Purpose: : Membrane Palmitoylated Protein 3 (MPP3) is a member of the Membrane Associated Guanylate Kinase (MAGUK) family and is expressed in retina and brain. MPP3 and CRB1 interact directly with PALS1/MPP5 and may form a protein complex or mutual exclusive complexes since MPP3 does not bind CRB1. Additionally, MPP3 can interact with DLG1 and the 5-HT_2C receptor. MPP3 might be implicated in regulating polarity, synaptogenesis and vesicle release. In the retina, MPP3 is localized at the subapical region adjacent to the outer limiting membrane (OLM) and in the outer plexiform layer. The aim of this study is to further unravel the role of MPP3 in retina and brain.

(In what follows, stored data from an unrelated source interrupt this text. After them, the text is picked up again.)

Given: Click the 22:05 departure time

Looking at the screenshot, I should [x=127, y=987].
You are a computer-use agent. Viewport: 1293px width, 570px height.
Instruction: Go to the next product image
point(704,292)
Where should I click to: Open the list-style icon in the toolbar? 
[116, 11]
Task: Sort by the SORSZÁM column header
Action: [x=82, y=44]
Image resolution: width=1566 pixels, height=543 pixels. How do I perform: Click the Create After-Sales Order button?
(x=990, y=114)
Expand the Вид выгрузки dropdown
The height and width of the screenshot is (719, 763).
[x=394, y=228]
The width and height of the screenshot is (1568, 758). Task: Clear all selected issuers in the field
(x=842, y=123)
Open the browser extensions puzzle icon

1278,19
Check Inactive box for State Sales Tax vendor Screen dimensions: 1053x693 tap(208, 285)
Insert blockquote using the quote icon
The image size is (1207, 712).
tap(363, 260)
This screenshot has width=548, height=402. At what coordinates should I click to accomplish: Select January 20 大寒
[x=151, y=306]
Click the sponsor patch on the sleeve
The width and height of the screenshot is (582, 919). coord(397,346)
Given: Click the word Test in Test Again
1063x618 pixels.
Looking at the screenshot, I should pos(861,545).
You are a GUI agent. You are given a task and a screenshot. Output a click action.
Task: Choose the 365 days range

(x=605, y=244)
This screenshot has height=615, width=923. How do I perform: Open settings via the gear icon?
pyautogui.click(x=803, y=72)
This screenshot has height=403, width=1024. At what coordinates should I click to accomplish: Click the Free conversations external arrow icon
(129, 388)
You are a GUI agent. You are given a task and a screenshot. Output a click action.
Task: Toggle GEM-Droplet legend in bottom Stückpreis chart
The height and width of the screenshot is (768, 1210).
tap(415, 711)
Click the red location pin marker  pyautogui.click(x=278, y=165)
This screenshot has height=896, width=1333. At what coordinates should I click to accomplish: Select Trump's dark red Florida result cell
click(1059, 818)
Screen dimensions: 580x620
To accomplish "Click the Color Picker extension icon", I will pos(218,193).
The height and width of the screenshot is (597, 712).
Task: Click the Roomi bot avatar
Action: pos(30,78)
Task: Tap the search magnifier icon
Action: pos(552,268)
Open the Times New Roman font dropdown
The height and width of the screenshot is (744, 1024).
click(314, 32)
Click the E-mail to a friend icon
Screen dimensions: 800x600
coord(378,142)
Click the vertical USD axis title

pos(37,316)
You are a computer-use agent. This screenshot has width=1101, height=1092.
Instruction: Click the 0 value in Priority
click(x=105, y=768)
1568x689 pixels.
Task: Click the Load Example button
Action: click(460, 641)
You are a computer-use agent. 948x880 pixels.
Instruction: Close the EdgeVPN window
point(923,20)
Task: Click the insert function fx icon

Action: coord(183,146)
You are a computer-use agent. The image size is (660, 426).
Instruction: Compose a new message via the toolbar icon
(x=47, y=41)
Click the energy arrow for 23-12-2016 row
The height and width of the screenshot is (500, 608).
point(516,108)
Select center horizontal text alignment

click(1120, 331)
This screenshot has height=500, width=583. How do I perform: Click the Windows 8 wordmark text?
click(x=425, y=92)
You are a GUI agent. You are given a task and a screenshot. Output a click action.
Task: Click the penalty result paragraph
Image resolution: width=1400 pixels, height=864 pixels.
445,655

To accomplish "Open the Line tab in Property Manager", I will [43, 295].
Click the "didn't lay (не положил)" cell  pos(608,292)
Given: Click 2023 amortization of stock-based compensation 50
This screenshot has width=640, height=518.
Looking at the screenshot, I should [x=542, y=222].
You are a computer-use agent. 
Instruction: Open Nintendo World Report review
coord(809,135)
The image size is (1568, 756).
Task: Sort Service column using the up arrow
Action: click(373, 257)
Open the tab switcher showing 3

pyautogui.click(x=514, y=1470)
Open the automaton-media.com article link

Methods: : We have generated Mpp3 conditional knockout (cKO) mice. We have crossed Mpp3 cKO mice with Rx-Cre mice, to specifically abolish Mpp3 in the retina. To investigate the effect of deletion of MPP3 on retinal morphology and localization of other proteins in the retina, we performed immunohistochemical and morphological analysis on these retinas.

Results: : Analysis of retinas from eight week old Mpp3^F/F RxCre^Tg/+ mice showed that there was a mild morphological phenotype. At foci, ectopic photoreceptor nuclei were detected in the subretinal space, suggesting that the integrity of the OLM might be compromised at these areas. Immunohistochemical analysis of these retinas revealed that levels and distribution of DLG1 was not affected in Mpp3^F/F RxCre^Tg/+ mice. However, levels of PALS1 at the OLM seemed to be decreased in Mpp3^F/F RxCre^Tg/+ mice compared to control. Immunohistochemical analysis of levels of CRB1, CRB2 and MUPP1 showed that these were not different between eight week old Mpp3^F/F RxCre^Tg/+ and control mice.

Conclusions: : These data suggest that MPP3 is dispensable for proper morphological development of the retina, but might be required for stabilizing PALS1. This suggests that MPP3 might function as a modulator of PALS1 and the Crumbs complex in the retina.